• **EXERCISE DIRECTIONS**: Please count the lines of the listing below that contain the string "comment", where case counts, and give only the number.

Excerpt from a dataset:
⁂
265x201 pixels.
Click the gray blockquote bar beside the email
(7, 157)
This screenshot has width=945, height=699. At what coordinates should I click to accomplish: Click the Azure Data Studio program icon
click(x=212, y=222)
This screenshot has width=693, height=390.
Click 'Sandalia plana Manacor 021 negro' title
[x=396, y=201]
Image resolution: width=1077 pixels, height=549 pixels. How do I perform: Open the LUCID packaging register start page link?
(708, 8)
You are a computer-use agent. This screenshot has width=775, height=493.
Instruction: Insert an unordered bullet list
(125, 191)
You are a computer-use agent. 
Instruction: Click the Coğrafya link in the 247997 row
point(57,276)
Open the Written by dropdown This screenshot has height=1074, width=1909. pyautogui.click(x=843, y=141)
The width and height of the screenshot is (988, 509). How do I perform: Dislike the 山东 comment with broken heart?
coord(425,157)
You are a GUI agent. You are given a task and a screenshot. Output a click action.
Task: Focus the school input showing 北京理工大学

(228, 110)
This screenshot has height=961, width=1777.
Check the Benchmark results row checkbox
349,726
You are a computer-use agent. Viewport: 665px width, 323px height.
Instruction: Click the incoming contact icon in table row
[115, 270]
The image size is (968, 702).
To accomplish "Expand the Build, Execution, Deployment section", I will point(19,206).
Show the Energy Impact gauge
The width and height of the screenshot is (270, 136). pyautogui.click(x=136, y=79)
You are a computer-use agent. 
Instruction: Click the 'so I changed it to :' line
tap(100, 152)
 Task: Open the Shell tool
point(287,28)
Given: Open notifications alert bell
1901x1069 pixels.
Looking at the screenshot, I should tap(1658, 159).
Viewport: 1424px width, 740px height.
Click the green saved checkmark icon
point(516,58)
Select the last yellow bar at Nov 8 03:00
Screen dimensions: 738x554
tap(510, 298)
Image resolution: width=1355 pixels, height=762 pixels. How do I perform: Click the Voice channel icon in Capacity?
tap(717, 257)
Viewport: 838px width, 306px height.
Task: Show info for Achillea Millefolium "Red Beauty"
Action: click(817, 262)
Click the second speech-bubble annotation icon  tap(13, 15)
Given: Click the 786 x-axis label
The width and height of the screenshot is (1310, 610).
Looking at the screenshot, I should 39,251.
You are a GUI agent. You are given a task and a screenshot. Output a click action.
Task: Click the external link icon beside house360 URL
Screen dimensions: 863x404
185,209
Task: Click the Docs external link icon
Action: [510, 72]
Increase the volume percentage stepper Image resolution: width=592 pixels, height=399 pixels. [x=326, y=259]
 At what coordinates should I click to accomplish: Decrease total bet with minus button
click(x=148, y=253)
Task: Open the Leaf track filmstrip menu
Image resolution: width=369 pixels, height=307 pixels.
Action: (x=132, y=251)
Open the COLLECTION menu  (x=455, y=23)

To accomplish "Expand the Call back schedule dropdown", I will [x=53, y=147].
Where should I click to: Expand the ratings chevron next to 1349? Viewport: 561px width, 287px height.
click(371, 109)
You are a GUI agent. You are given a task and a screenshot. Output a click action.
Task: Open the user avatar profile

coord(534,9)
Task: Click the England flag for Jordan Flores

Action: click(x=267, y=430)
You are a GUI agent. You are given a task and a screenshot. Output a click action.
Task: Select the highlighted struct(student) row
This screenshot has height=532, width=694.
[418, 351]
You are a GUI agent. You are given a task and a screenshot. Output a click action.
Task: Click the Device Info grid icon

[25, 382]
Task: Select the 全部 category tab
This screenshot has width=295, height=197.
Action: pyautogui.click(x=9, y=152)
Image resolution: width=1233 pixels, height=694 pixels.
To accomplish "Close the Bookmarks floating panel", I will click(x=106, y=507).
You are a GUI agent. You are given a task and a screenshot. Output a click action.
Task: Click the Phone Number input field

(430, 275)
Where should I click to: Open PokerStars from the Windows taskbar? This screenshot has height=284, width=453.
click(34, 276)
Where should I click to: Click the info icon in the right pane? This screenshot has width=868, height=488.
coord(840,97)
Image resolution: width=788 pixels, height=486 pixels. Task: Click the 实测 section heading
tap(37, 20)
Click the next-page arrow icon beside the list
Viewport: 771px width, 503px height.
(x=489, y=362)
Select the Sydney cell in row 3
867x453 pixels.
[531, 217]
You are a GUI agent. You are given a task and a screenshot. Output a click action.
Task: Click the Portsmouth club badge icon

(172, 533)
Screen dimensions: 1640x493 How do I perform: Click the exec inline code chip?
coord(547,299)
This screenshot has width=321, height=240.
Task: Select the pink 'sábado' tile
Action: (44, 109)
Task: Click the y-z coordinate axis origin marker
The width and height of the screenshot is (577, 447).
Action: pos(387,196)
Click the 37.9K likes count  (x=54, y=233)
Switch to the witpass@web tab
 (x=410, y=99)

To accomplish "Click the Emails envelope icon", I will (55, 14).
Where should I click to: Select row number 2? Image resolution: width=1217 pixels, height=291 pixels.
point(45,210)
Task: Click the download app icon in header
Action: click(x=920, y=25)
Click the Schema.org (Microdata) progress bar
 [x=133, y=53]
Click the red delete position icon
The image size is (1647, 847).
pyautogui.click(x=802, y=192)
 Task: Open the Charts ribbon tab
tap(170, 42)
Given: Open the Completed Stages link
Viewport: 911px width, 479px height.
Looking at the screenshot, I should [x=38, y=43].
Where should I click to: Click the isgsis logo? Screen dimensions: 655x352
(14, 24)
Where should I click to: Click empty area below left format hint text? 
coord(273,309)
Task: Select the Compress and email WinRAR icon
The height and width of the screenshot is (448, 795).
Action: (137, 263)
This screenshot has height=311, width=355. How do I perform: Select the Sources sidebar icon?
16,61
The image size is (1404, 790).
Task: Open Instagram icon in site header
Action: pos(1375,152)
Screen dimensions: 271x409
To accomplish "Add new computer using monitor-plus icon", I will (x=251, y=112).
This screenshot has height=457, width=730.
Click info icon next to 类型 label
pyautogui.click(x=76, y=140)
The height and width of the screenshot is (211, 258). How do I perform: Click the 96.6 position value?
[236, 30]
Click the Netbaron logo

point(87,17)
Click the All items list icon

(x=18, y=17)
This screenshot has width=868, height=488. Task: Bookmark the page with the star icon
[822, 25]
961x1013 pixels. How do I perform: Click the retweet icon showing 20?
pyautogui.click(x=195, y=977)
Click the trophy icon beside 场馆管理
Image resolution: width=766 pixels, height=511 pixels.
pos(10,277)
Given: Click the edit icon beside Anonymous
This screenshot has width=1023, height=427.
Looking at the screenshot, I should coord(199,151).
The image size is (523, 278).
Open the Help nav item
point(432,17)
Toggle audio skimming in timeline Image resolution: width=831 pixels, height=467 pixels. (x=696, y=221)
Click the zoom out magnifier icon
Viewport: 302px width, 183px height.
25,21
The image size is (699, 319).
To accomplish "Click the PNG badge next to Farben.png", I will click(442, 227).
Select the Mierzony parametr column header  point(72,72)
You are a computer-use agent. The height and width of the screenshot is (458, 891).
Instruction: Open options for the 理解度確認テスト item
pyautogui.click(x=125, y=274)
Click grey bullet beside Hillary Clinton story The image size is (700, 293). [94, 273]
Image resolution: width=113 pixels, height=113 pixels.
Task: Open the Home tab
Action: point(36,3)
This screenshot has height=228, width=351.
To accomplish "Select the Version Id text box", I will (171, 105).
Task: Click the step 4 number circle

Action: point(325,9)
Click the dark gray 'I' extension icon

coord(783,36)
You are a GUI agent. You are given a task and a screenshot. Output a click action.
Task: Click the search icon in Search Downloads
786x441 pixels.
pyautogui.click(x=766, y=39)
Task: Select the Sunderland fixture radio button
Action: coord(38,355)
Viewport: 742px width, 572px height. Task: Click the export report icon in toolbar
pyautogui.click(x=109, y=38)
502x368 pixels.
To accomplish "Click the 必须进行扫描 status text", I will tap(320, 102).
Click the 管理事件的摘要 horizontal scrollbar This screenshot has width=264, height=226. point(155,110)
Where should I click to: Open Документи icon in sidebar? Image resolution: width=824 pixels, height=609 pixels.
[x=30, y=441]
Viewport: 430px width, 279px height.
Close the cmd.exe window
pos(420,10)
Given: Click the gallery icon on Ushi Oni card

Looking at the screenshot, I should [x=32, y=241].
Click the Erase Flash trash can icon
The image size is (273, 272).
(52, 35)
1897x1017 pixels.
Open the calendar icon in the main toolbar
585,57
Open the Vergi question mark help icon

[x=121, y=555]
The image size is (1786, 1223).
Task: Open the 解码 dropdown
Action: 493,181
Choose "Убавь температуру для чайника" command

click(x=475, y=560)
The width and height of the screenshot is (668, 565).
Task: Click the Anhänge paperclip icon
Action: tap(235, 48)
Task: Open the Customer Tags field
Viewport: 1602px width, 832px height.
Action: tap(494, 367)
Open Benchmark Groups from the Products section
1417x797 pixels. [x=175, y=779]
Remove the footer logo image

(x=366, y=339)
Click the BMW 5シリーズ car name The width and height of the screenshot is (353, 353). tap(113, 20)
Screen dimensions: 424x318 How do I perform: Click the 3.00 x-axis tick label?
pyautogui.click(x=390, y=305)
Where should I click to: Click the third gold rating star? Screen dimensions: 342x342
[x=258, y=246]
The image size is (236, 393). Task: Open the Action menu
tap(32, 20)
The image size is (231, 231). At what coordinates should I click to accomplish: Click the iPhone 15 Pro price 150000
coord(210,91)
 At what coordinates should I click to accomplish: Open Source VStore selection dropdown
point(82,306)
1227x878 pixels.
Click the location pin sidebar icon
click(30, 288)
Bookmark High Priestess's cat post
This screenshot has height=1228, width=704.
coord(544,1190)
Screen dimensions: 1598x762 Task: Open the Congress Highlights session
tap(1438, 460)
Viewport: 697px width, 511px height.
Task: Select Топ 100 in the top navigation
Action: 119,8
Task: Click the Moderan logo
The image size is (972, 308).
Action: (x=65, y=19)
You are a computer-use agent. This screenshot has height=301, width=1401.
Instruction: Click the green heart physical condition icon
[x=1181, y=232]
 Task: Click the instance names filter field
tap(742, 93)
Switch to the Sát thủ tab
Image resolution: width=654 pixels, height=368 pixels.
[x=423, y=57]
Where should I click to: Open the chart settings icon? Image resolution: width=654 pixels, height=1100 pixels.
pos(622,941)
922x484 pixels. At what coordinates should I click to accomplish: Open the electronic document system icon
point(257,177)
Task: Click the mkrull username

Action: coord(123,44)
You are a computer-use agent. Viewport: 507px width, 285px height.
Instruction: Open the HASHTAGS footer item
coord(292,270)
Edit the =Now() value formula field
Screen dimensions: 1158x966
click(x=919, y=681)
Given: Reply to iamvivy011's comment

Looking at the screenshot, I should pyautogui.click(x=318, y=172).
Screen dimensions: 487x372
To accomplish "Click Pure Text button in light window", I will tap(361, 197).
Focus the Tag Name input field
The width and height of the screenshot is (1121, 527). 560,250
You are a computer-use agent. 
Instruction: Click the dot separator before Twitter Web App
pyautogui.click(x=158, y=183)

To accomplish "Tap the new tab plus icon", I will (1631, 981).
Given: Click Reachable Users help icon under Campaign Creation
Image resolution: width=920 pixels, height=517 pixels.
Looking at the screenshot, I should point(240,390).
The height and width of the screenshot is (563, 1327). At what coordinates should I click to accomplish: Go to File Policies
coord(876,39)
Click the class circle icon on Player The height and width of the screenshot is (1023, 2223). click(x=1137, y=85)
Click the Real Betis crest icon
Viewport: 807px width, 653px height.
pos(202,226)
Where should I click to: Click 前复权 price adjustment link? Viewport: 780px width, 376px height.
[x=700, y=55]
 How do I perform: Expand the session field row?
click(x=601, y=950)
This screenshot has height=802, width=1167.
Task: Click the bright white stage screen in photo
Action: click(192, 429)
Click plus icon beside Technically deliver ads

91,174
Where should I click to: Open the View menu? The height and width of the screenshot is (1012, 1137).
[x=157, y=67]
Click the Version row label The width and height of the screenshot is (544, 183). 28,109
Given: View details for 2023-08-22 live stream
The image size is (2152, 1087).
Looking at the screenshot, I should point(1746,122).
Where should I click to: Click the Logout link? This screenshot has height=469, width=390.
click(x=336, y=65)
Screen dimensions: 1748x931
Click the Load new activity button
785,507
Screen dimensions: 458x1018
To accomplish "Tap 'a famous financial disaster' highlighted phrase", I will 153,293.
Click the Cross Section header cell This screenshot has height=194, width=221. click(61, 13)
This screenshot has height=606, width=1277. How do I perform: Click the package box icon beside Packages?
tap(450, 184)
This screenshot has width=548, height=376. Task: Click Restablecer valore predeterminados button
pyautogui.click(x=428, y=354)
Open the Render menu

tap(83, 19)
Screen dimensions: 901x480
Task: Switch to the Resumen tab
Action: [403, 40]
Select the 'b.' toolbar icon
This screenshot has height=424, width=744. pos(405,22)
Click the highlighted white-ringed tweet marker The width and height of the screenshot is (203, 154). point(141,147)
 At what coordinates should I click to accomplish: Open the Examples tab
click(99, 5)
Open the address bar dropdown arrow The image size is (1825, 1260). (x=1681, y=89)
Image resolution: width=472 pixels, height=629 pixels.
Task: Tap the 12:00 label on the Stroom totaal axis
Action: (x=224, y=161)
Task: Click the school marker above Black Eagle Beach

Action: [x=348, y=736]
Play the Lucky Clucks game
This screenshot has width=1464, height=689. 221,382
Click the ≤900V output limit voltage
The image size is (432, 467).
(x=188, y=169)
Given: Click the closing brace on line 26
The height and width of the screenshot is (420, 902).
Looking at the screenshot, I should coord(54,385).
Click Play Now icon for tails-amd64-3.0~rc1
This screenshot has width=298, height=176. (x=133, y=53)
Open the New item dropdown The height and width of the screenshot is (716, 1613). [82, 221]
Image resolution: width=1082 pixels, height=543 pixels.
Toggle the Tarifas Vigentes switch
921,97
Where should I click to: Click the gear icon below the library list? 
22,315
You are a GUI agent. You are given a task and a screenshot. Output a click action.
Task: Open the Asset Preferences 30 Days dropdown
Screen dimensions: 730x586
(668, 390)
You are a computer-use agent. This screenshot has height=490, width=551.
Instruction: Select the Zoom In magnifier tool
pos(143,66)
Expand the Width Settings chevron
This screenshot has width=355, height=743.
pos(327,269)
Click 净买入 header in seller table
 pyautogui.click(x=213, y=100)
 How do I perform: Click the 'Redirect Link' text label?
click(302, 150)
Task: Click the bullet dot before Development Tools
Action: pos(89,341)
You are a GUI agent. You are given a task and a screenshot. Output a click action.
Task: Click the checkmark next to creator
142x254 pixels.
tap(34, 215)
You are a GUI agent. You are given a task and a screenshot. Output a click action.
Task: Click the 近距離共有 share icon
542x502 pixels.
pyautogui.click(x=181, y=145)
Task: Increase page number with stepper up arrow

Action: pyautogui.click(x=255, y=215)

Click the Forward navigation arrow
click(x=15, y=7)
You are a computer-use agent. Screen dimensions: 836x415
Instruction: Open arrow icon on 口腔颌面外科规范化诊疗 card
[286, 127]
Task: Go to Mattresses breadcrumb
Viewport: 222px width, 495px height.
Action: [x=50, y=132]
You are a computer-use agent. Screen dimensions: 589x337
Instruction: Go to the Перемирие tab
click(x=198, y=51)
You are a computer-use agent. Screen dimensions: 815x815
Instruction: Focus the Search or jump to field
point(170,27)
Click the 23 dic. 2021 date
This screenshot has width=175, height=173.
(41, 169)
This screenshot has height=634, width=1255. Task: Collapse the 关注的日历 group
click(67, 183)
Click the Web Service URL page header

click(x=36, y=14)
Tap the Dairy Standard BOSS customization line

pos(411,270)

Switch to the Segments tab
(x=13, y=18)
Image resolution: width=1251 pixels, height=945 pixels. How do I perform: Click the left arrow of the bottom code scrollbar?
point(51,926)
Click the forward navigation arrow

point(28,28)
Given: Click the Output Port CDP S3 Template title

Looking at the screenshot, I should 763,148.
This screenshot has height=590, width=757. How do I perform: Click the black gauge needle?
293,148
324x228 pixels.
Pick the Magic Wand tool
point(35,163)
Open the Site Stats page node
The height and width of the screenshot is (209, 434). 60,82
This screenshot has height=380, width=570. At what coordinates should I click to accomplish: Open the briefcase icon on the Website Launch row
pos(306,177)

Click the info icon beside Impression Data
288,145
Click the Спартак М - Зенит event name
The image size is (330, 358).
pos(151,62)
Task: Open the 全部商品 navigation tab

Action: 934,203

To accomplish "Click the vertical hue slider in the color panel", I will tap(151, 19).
⁂
• **EXPECTED ANSWER**: 2